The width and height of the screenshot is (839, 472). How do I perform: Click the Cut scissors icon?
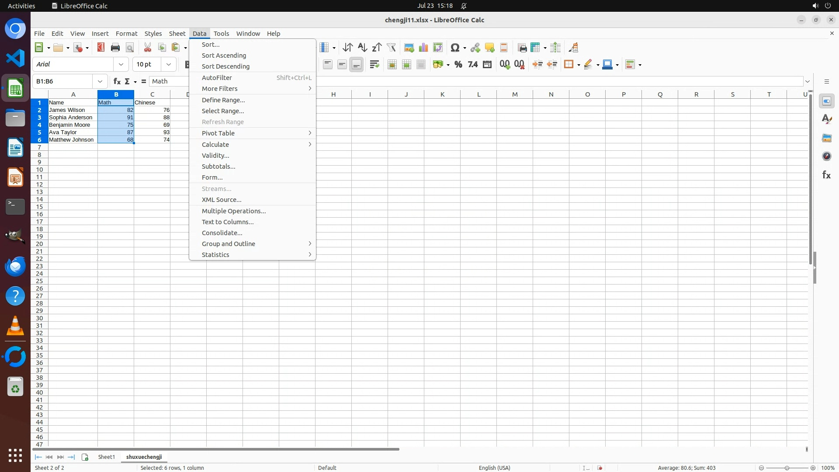click(147, 48)
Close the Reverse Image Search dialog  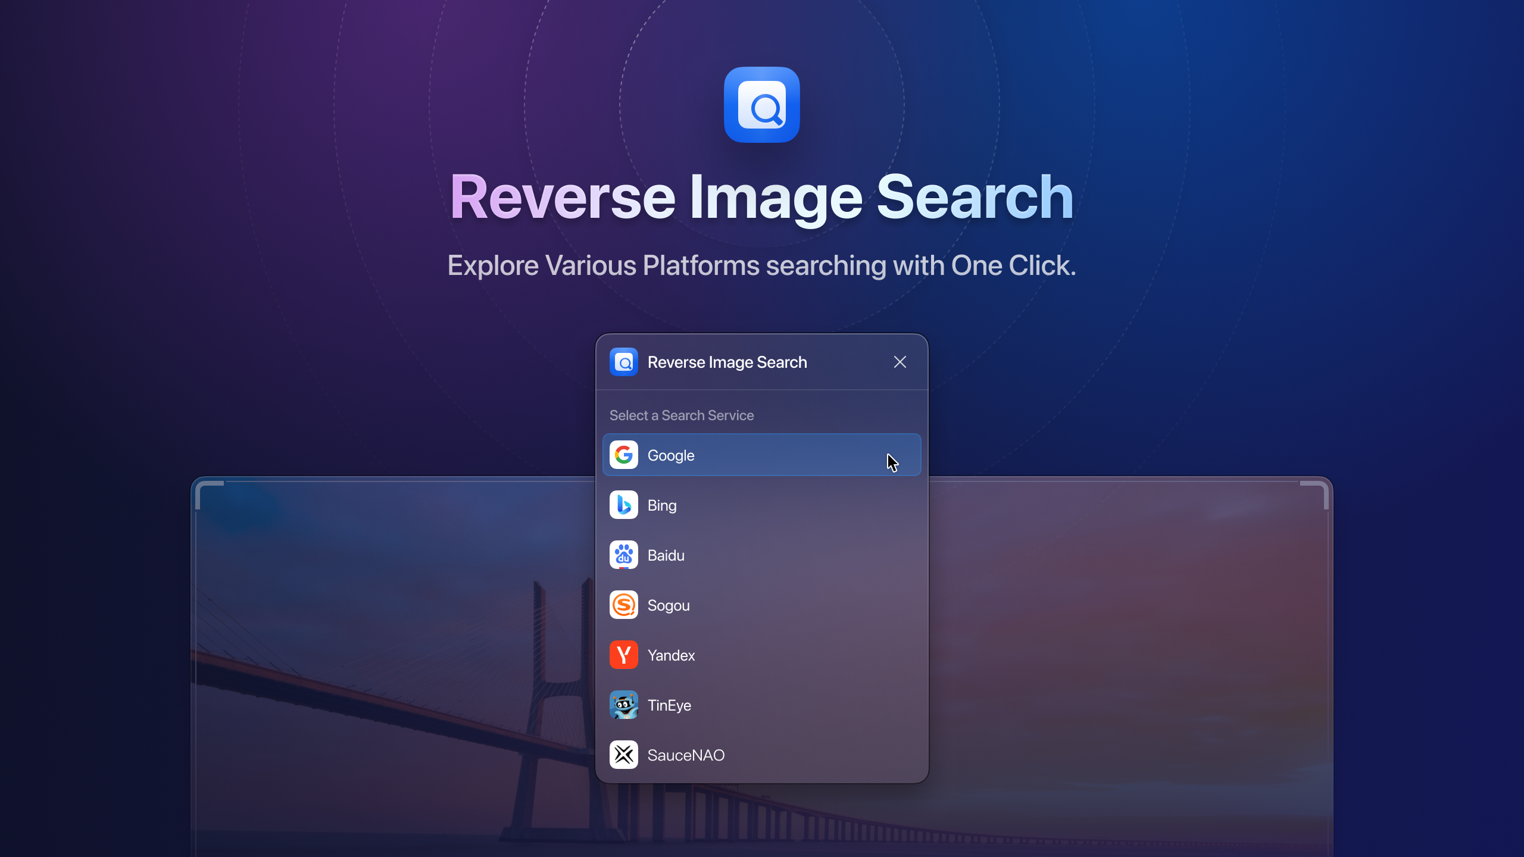900,361
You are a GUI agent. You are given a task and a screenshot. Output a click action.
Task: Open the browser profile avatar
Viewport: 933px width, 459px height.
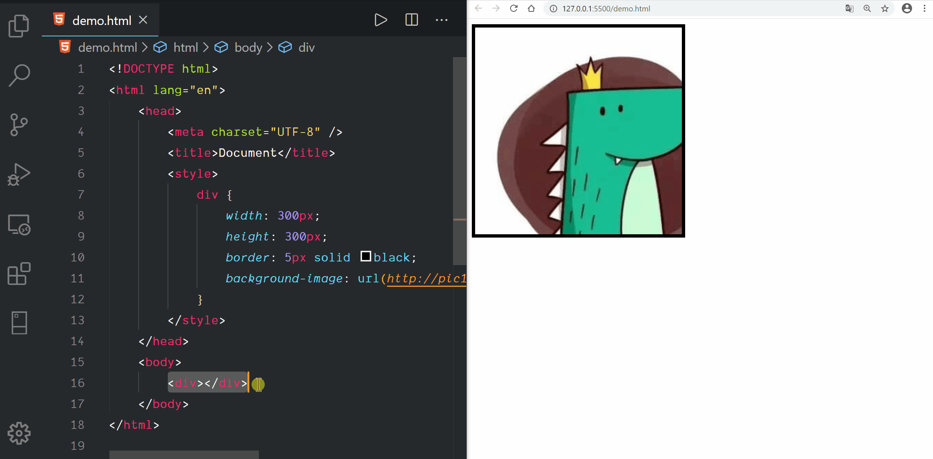tap(907, 8)
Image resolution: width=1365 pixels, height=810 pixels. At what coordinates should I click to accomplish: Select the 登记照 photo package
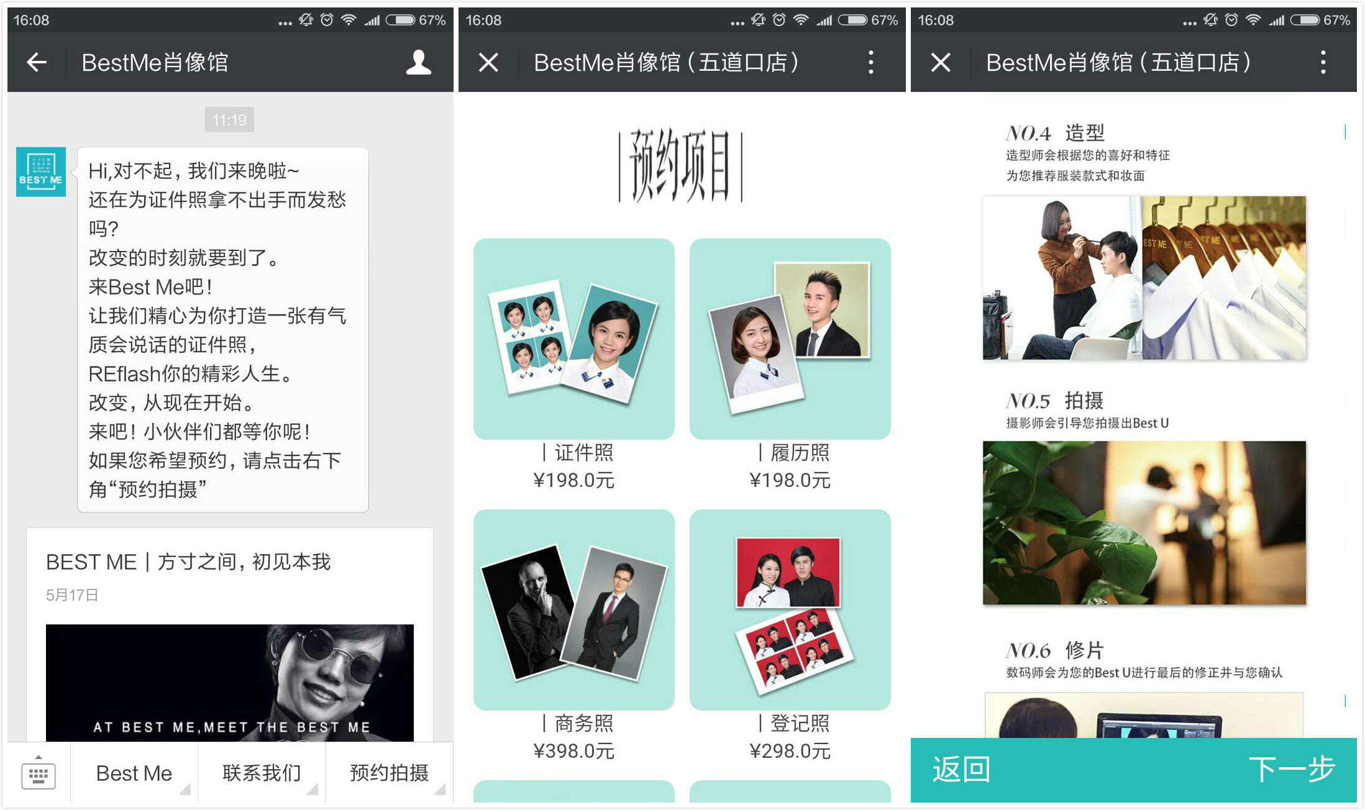point(790,610)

++++

▶ TASK DIRECTIONS:
From the line containing "Image resolution: width=1365" through the last line of the records, both included, output those lines exactly and nothing else; skip the pictures.

▶ RESPONSE AREA:
Image resolution: width=1365 pixels, height=810 pixels. At what coordinates should I click to accomplish: Select the 登记照 photo package
point(790,610)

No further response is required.